─── EXTRACTED INFORMATION ───

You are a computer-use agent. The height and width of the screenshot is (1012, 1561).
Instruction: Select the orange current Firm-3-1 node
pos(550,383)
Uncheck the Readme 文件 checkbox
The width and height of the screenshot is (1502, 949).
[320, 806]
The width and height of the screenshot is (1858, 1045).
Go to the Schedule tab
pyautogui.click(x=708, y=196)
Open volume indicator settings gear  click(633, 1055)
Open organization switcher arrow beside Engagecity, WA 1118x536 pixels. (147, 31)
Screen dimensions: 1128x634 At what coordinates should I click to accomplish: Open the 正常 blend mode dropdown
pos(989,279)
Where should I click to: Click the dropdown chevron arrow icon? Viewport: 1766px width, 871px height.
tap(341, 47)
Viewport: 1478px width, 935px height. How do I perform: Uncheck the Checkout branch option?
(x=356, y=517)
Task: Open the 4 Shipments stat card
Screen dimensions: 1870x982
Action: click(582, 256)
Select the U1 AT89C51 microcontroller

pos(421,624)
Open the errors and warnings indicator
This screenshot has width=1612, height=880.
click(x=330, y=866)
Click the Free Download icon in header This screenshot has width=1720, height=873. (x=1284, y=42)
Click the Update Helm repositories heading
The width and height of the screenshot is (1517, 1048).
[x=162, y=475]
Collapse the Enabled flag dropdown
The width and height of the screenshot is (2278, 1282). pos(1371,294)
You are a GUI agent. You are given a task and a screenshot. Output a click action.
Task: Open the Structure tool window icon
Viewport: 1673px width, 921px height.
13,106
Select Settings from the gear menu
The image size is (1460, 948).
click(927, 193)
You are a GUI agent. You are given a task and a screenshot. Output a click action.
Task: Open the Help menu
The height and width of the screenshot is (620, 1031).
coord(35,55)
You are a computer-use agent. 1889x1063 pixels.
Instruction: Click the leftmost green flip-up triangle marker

───

Please repeat, exactly and only, the lines from the one containing "Task: Open the Help menu" through the last line of the records, both included.

Task: Open the Help menu
The height and width of the screenshot is (620, 1031).
coord(35,55)
You are a computer-use agent. 1889x1063 pixels.
Instruction: Click the leftmost green flip-up triangle marker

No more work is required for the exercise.